■ DATA IN THIS EXERCISE:
= Beginning of Section =
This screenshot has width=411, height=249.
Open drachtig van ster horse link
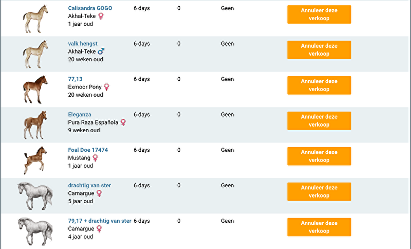point(89,186)
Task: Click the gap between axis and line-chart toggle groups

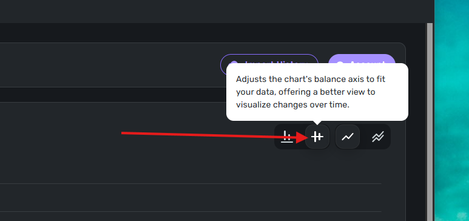Action: (x=332, y=137)
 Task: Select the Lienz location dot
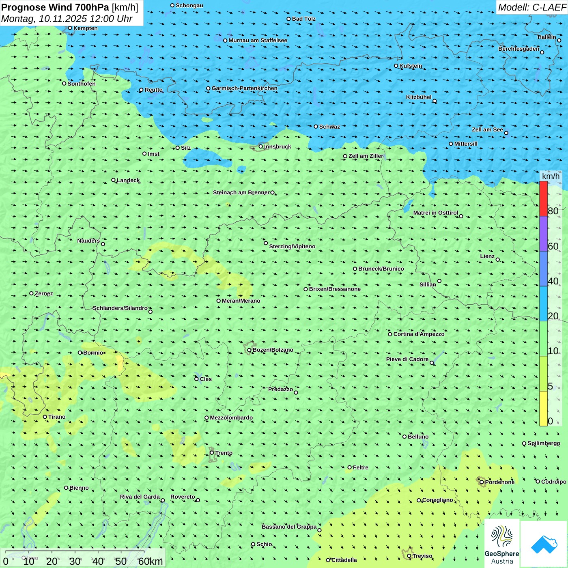tap(498, 260)
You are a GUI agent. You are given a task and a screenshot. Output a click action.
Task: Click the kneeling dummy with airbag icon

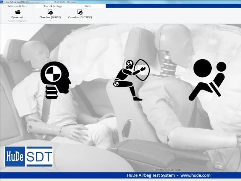[131, 79]
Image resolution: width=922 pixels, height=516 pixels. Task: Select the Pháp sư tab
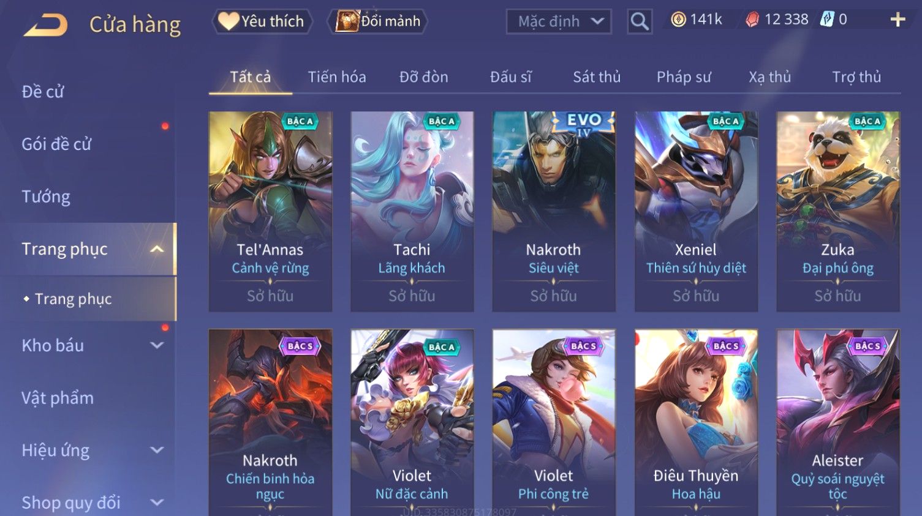tap(684, 77)
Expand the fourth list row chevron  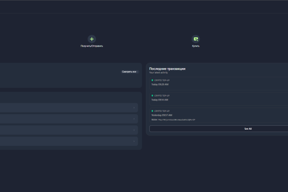134,141

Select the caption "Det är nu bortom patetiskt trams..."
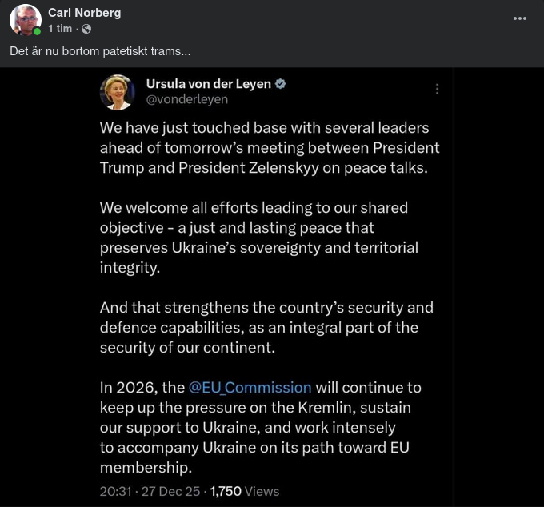(101, 51)
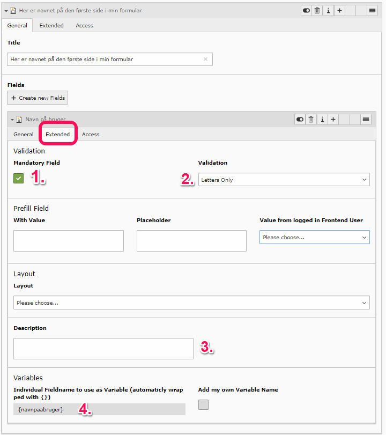Open 'Value from logged in Frontend User' dropdown

click(314, 237)
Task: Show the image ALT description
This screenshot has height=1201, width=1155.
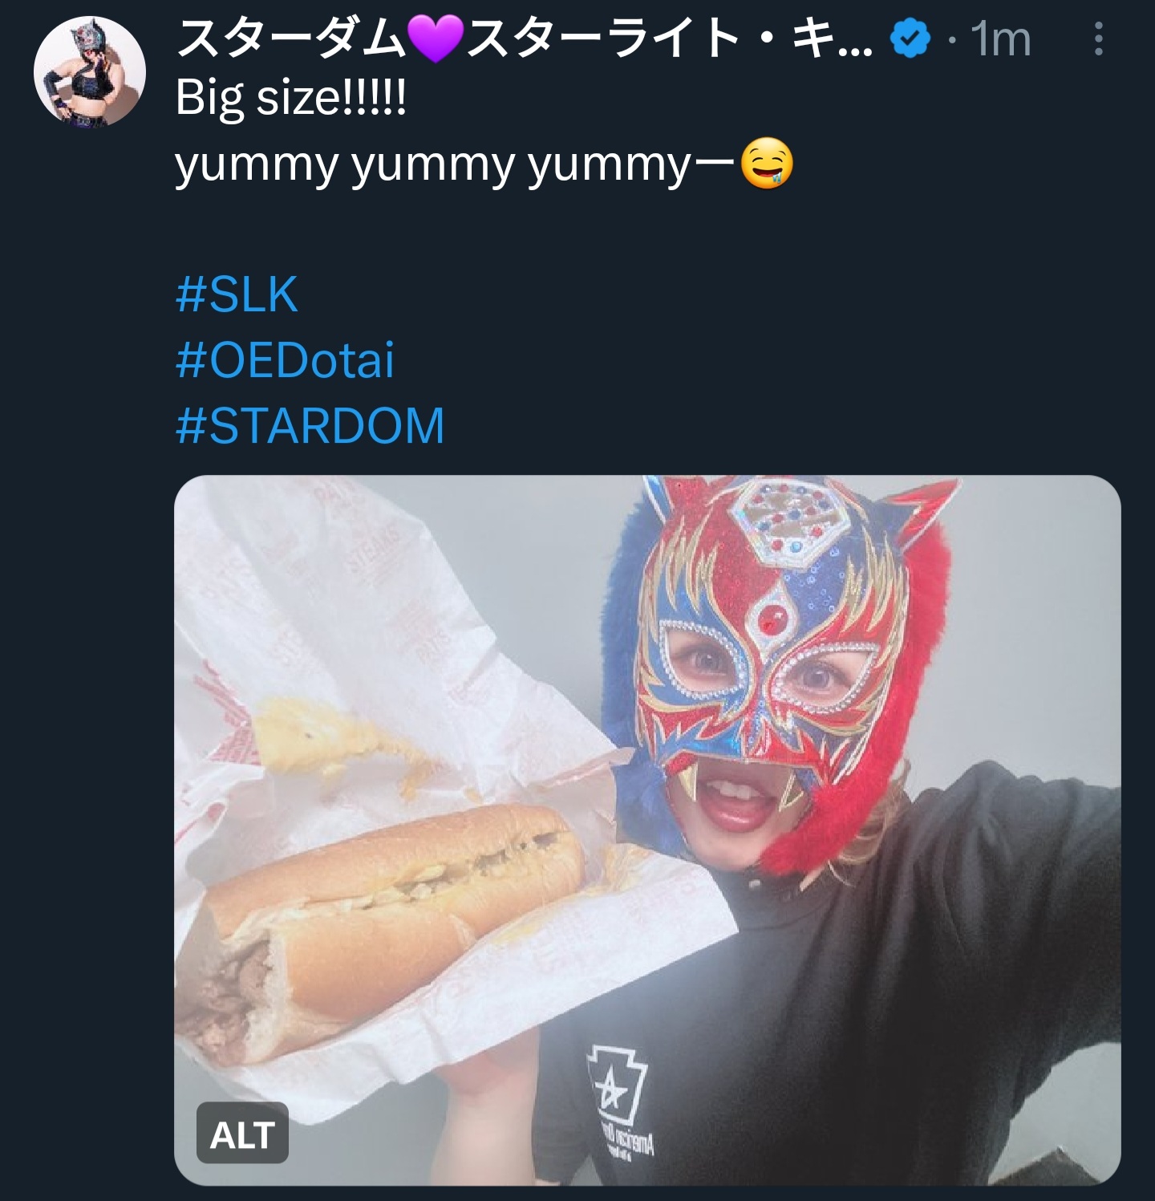Action: pyautogui.click(x=242, y=1133)
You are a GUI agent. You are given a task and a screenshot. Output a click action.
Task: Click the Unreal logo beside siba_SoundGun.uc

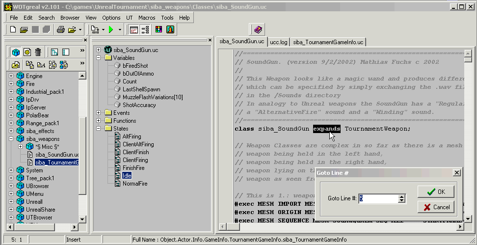[108, 50]
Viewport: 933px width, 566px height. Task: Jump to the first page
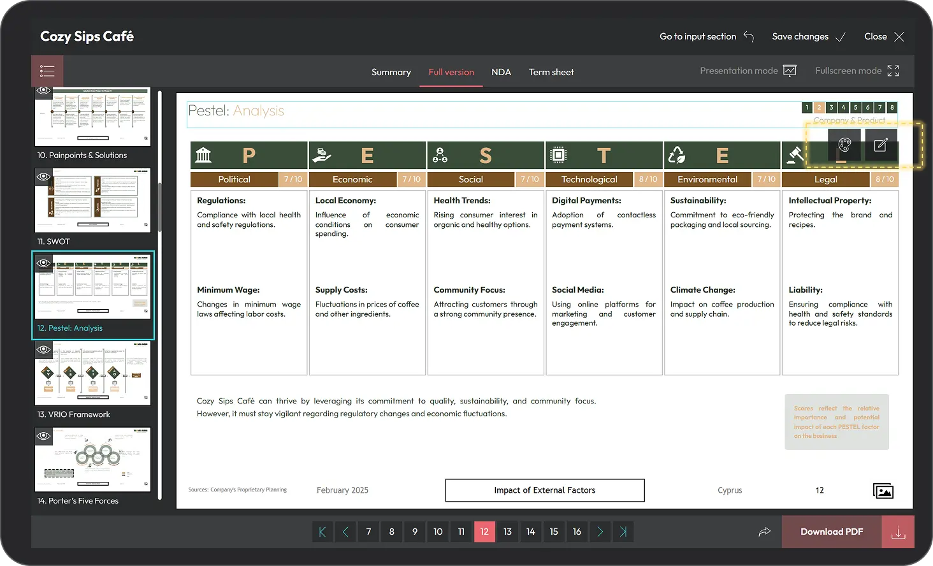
= End of Section =
■ WHAT NEEDS TO BE DONE: Nothing but the lines from the line with "This screenshot has height=1201, width=1155." through the last line of the listing should be copied, exactly and with both ends kept. Leave pictures out.

■ WRITTEN RESPONSE:
This screenshot has height=1201, width=1155.
Action: pyautogui.click(x=242, y=1133)
You are a GUI agent. You are given a task and a screenshot. Output a click action.
Task: Click the Unreal logo beside siba_SoundGun.uc

[108, 50]
Viewport: 933px width, 566px height. Task: Jump to the first page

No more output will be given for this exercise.